- Vorliegender Auszug -

——

Jetzt holt ihn seine Sanftmut ein. Die Gedächtnislöschung hat nicht komplett funktioniert. Zusätzlich konnte der Hort des Wissens nicht unterdrückt werden, sondern im Geheimen haben die Akkari nicht nur fleißig gelernt, sondern eine abgestürzte Drohne geborgen, die sie sorgfältig untersuchen und wieder zusammensetzen wollen. Dabei werden die Solarzellen aktiviert und die Drohne kann Impulse aussenden, welche Max an Bord der Scareman Station auffangen kann.  Savicov soll jetzt die Mission abschließen, die er vor vielen hundert Jahren auf Akkari quasi aus der Sicht des Bordcomputers aufgrund seiner Sentimentalitäten verrissen hat.

Im Kloster/ der Schule begegnet Savicov nicht nur der eigenen Vergangenheit in Form von zahlreichen Zeichnungen, sondern auch einem Mann, dessen Gedächtnis er vor vielen Jahren gelöst hat. Es gelingen Dirk van den Boom eine Reihe von überzeugenden Szenen, in denen er mit sehr pointierten, sehr emotionalen Dialogen die Tragik dieser ganzen absurden Mission für die unschuldigen Akkari darstellt. Savicov wird von einer lebenden „Inkarnation“ seines schlechten Gewissens förmlich geplagt. Der alte Mann dagegen möchte nicht noch einmal „vergessen“, da er nicht mehr die Zeit hat, um das Vergessene neu  zu erlernen.

Ohne Kitsch und billigen Humor wird Savicov in der literarischen Theorie vor eine unmögliche Aufgabe gestellt. Seine Zurückhaltung vor vielen hundert Jahren bedingt in der Gegenwart ein breiteres und brutaleres Vorgehen, um seine Mission zu erfüllen.

——

- Gezeigtes Material -
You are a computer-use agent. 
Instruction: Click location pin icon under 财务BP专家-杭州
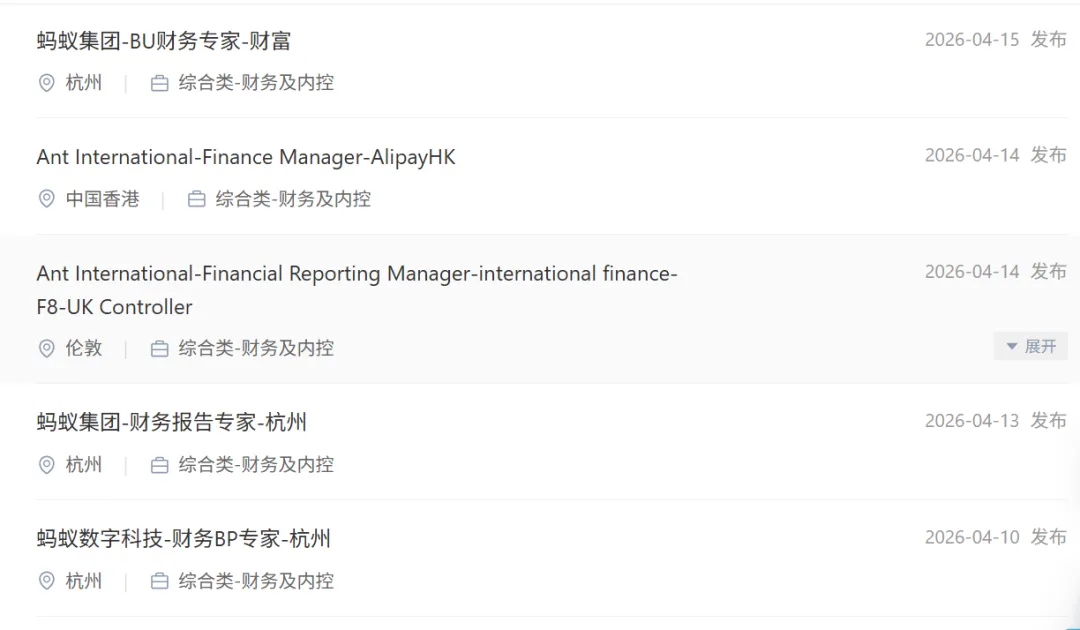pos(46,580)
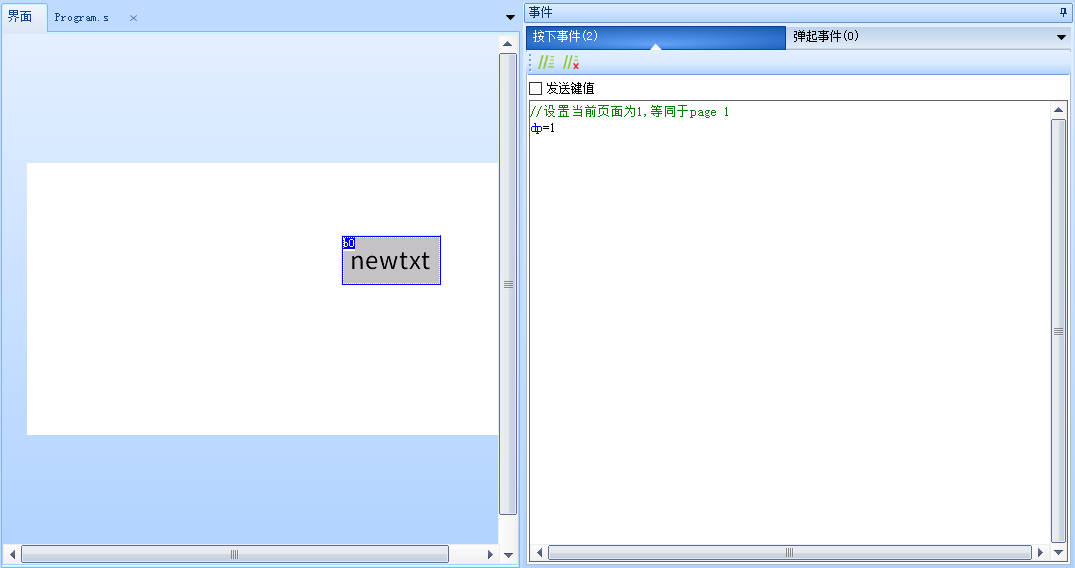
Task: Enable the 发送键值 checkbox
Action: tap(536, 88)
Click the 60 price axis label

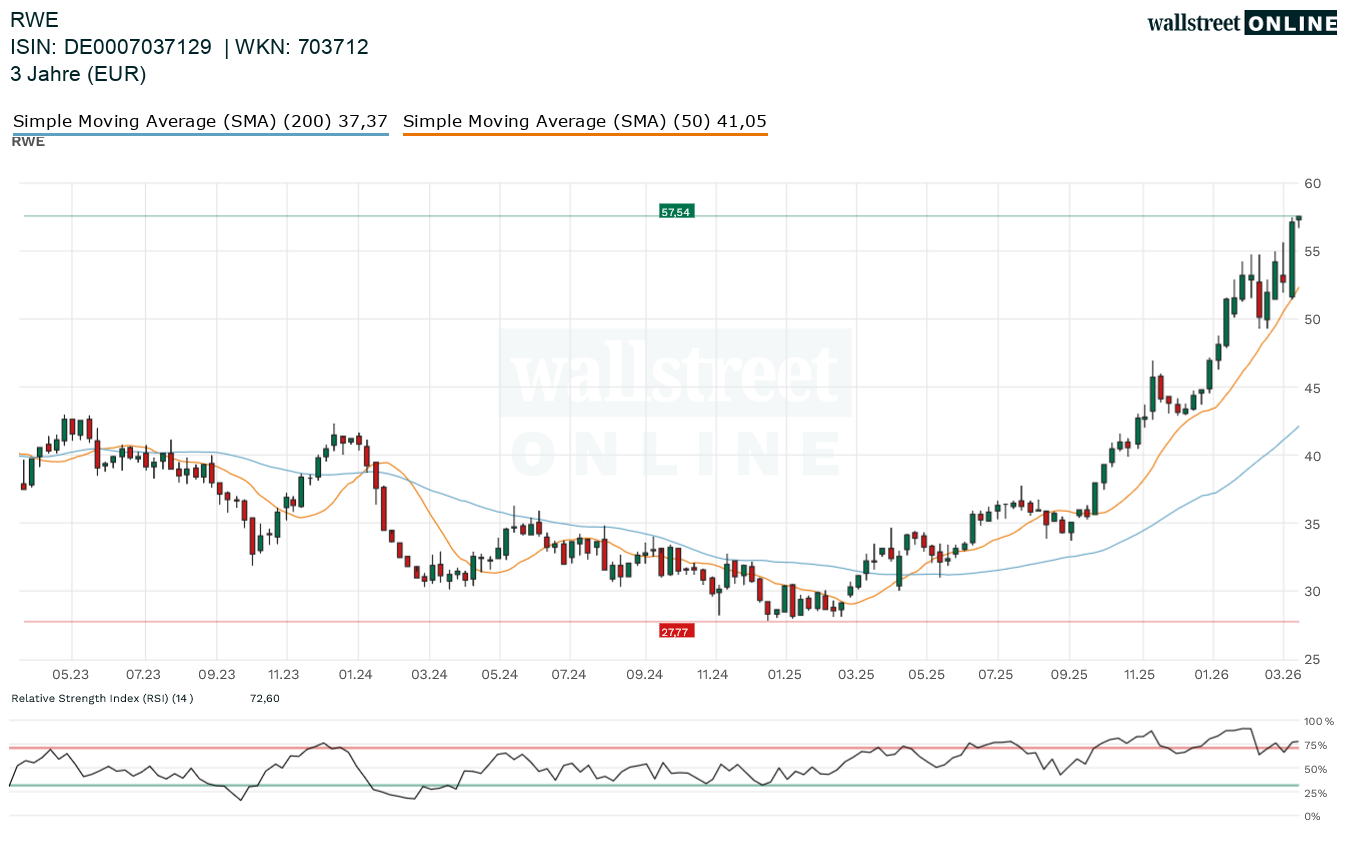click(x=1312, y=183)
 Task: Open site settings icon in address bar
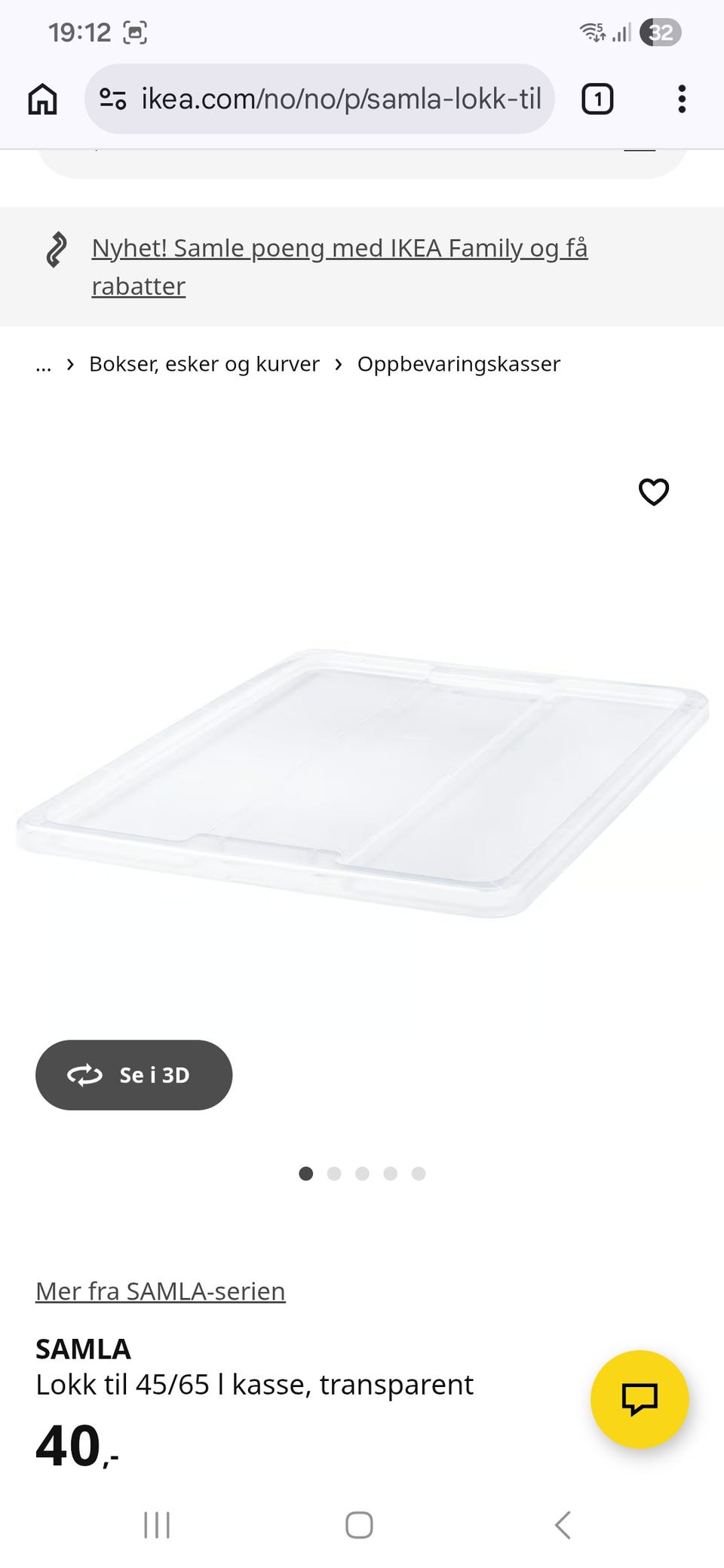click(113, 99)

——

- Zu erledigende Aufgaben -
**a)** Was wird laut dem Auszug aktiviert, während die Akkari die geborgene Drohne untersuchen und zusammensetzen?
**b)** Gib den Abschnitt des Auszugs von „Ohne Kitsch und“ bis „Mission zu erfüllen.“ wortgetreu aus.

- Ergebnisse -
**a)** Die Solarzellen der Drohne.

**b)**
Ohne Kitsch und billigen Humor wird Savicov in der literarischen Theorie vor eine unmögliche Aufgabe gestellt. Seine Zurückhaltung vor vielen hundert Jahren bedingt in der Gegenwart ein breiteres und brutaleres Vorgehen, um seine Mission zu erfüllen.